Rollback first when the cause is unclear or the fix will take more than 15 minutes; a slow rollback on a healthy release is always better than a prolonged outage.

bashrollback.sh

# View rollout history
kubectl rollout history deploy/<app> -n <ns>
kubectl rollout history deploy/<app> -n <ns> --revision=3  # see revision detail

# Roll back to previous version
kubectl rollout undo deploy/<app> -n <ns>

# Roll back to a specific revision
kubectl rollout undo deploy/<app> -n <ns> --to-revision=4

# Watch rollback progress
kubectl rollout status deploy/<app> -n <ns> --timeout=5m

# Helm rollback (if app is Helm-managed)
helm history <release> -n <ns>
helm rollback <release> <revision> -n <ns> --wait

# ArgoCD: sync back to known-good commit
argocd app set <app> --revision <commit-sha>
argocd app sync <app>

Timeline Keeping

A real-time incident timeline doubles as the postmortem skeleton; paste every action + outcome into a shared doc as you go — you will forget details within an hour.

bashtimeline-template.md

# Incident Timeline — <title>  — <date> UTC

| Time (UTC) | Who      | Action / Observation                              | Outcome              |
|------------|----------|---------------------------------------------------|----------------------|
| 14:02      | alert    | PagerDuty fired: api-server 5xx > 10%            | Incident opened      |
| 14:05      | @you     | Checked context, pods, events                     | 3 pods OOMKilled     |
| 14:08      | @you     | Increased memory limit from 256Mi to 512Mi        | Pods restarted       |
| 14:12      | @you     | Error rate dropped to 0; rollout complete         | Service restored     |
| 14:15      | @you     | Communicated resolved on #incidents               |                      |

# Root Cause: memory limit set too low for peak traffic
# Contributing factor: no VPA or alert on memory utilisation
# Follow-up: add memory alert, increase limit, enable VPA

Postmortem Template

A blameless postmortem focuses on system failures, not people; the goal is to generate concrete follow-up actions with owners and deadlines.

bashpostmortem.md

# Postmortem — <Title>

## Summary
<1–2 sentence description of what happened, duration, and user impact.>

## Timeline (UTC)
<paste from incident timeline>

## Root Cause
<Specific technical reason.

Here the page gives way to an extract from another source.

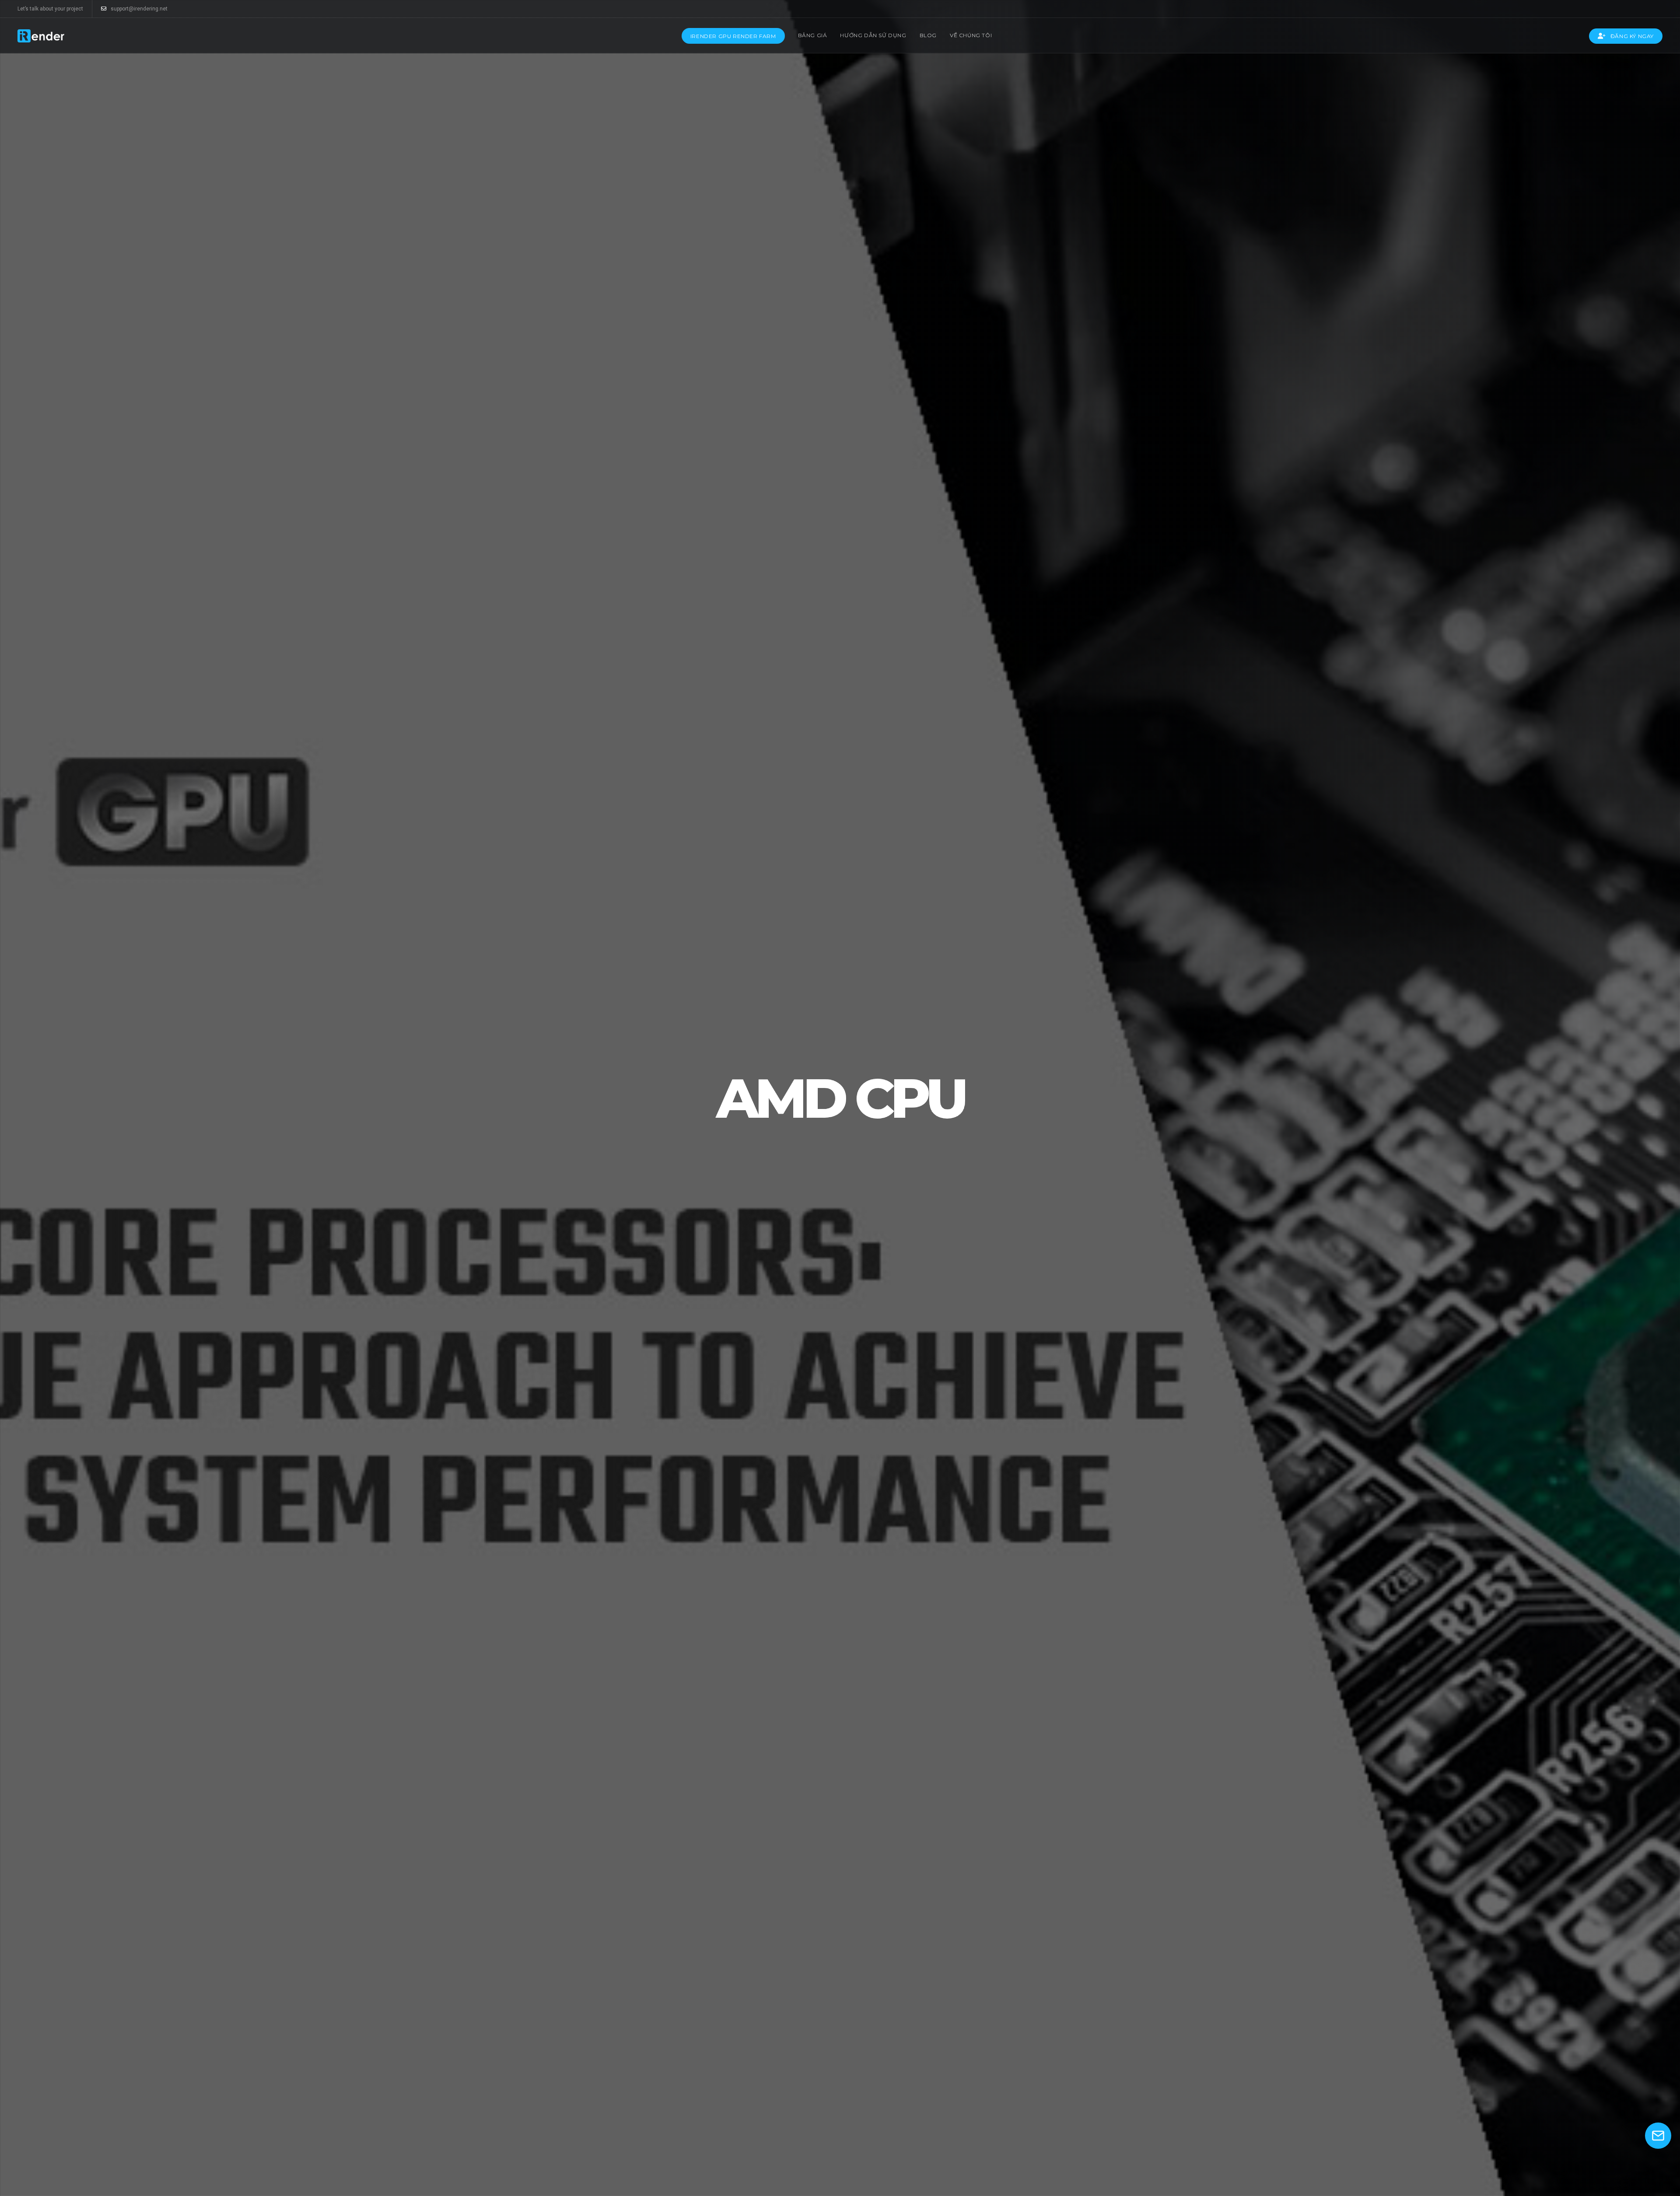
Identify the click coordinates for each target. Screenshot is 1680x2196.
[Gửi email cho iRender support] (1658, 2136)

Avoid "human error" as a root cause.>

## Contributing Factors
- <Factor 1: e.g., no alerting on memory utilisation>
- <Factor 2: e.g., capacity not reviewed after traffic increase>

## Impact
- Services affected: <list>
- Users impacted: <count or %>
- Error budget consumed: <minutes / SLO math>

## What Went Well
- <Detection was fast>
- <On-call had runbook access>

## Action Items
| Action                              | Owner     | Due        | Priority |
|-------------------------------------|-----------|------------|----------|
| Add memory utilisation alert        | @platform | 2026-06-01 | P1       |
| Enable VPA for api-service          | @platform | 2026-06-07 | P2       |
| Review all service memory limits    | @team     | 2026-06-14 | P2       |